Een Felliniaans gezelschap van clownesk uitgedoste personages, dat musiceert en danst, krumpt, zingt en circuskapriolen uithaalt rondom een door de wereld én zichzelf uitgekotste nihilist, gespeeld door een ontketende Sanne den Hartogh. Dat is The Underground, de multidisciplinaire voorstelling van NITE waarin regisseur Guy Weizman zichzelf overtreft in het doen samenvloeien van Den Hartoghs ziedende monoloog met de veelzijdige muziek van Asko|Schönberg en Slagwerk Den Haag, de exuberante kostuums van Maison the Faux en het ingenieuze decor van Ascon de Nijs.

Dat decor staat in De Sluisfabriek op een industrieterrein in Drachten. Want, zegt Weizman, het stuk is veel te ongepolijst en in your face om in een schouwburg te staan. Dat ongepolijste klopt niet: The Underground is van de eerste tot de laatste seconde een ingenieus gemonteerde theatershow. Het uit meerdere lagen bestaande bouwwerk van De Nijs is zodanig geconstrueerd dat er voortdurend op onverwachte plekken mensen op kunnen duiken, een gegeven waar Weizman dankbaar gebruik van maakt.

Zo maken halverwege de tweede scène de twee trommelaars, drie strijkers en de trombonist, die we tijdens de openingsscène al een warm muzikaal bed hebben horen neerleggen, hun opwachting vanuit allerlei hoeken en gaten. Maison the Faux heeft ze gestoken in nauwsluitende pakken met enorme uitstulpingen rond de heupen en schouders. Met hun rare kapjes doen ze denken aan de spermatozoïden uit Woody Allen’s Everything you always wanted to know about sex, als was het om aan te geven dat de strijd van de eenling tegen de massa al direct na de conceptie begint. Alleen is die ene zaadcel een winnaar, iets wat je van de protagonist van The Underground moeilijk kan beweren.

Schrijver Rik van den Bos heeft zich voor zijn tekst laten inspireren door Dostojveski’s Aantekeningen uit het Ondergrondse, een lange tirade van een veertigjarige kankerpit die altijd het gelijk van de buitenstaander aan zijn kant heeft. De wereld deugt niet, de mensen deugen niet, het systeem deugt niet. Maar och, wat smacht deze Will ernaar om erbij te horen, bij al die mensen die hij zegt te verafschuwen.

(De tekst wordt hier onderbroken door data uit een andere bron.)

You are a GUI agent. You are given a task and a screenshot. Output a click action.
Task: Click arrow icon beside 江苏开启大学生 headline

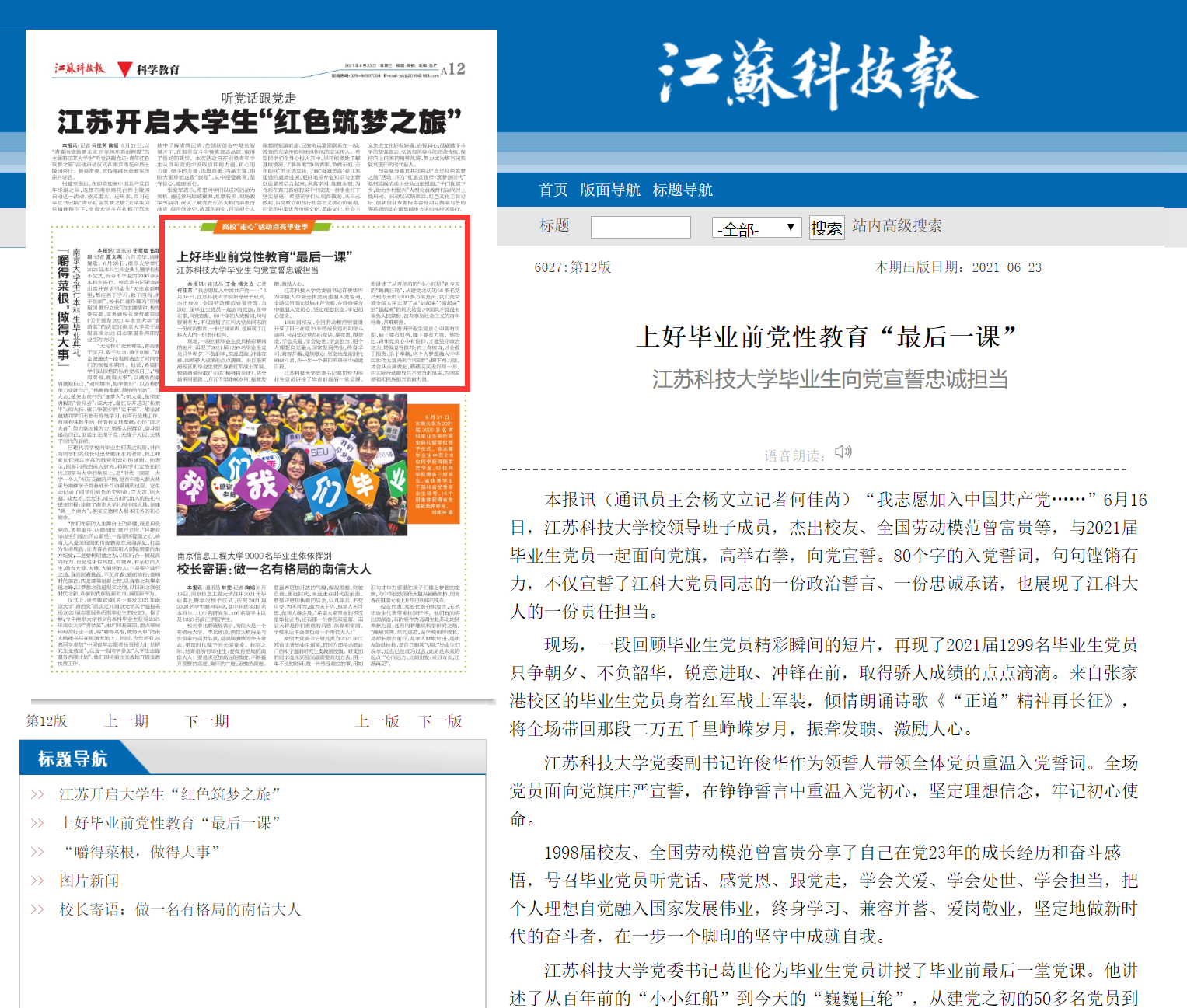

Natuurlijk heeft hij af en toe een punt, dit vat vol ressentiment. Als je lukraak in het rond schiet raak je altijd wel iets dat doel treft. Zo memoreert hij een eetafspraak van lang geleden waartoe hij ene Lisa heeft weten te verlokken waarbij hij fulmineert tegen de ‘fictie van het echte leven’. ‘Terwijl wij aan een vijfgangendiner zitten, spoelen er tijdens ons voorgerecht kinderen aan op onze stranden, verhongeren volkeren ten koste van onze tussengang, is er massa-slavernij om die hele tafel te kunnen dekken.’ Hij heeft het grootste gelijk van de wereld, maar de avond is verpest en Lisa verveelt zich stierlijk.

Voer voor psychologen, deze Will. Enerzijds acht hij zich superieur aan alles en iedereen, anderzijds is hij de drop-out, de loser die door iedereen wordt veracht. Een schreeuwer in de woestijn van het moderne leven.

Die gespletenheid is door Weizman verbeeld door Will een alter ego te geven, een spiegelbeeldig tweede persoon die, net als Will zelf, als een soort clown is aangekleed. Hij mag de kastanjes uit het vuur halen als Will weer eens te bescheten is om daden bij zijn woordenstroom te voegen. Dit alter ego wordt gespeeld door de Vlaming Bram De Laere, daadwerkelijk een circusartiest. Dat blijkt als hij in een ontroerende scène ineens een sublieme act op een slap koord ten beste geeft.

Want dat is de kracht van The Underground: ondanks de loodzware, cynische tekst is het vooral ook een uitbundig, kleurrijk, theatraal feest. Het mimisch talent van De Laere en Den Hartogh is groot, danseres Tatiana Matveeva blijkt als Lisa ook een heerlijke actrice te zijn.

Op twee momenten verwoordt Will zijn frustraties in dampende rocksongs (Brendan Faegre). Met name het lied met het refrein ‘Waar zijn toch die echte mensen/die nog in het donker staan/die niet passen in een format/soms ook naar de klote gaan’ heeft hitpotentie. Het zou geen slecht idee zijn om die twee liedjes razendsnel uit te brengen om extra aandacht voor The Underground te genereren. Bij de première was de tribune, zoals dat hoort, volledig bezet maar een dag later bleken maar weinig mensen de weg naar De Sluisfabriek gevonden te hebben. Dat wens je deze prachtvoorstelling niet toe.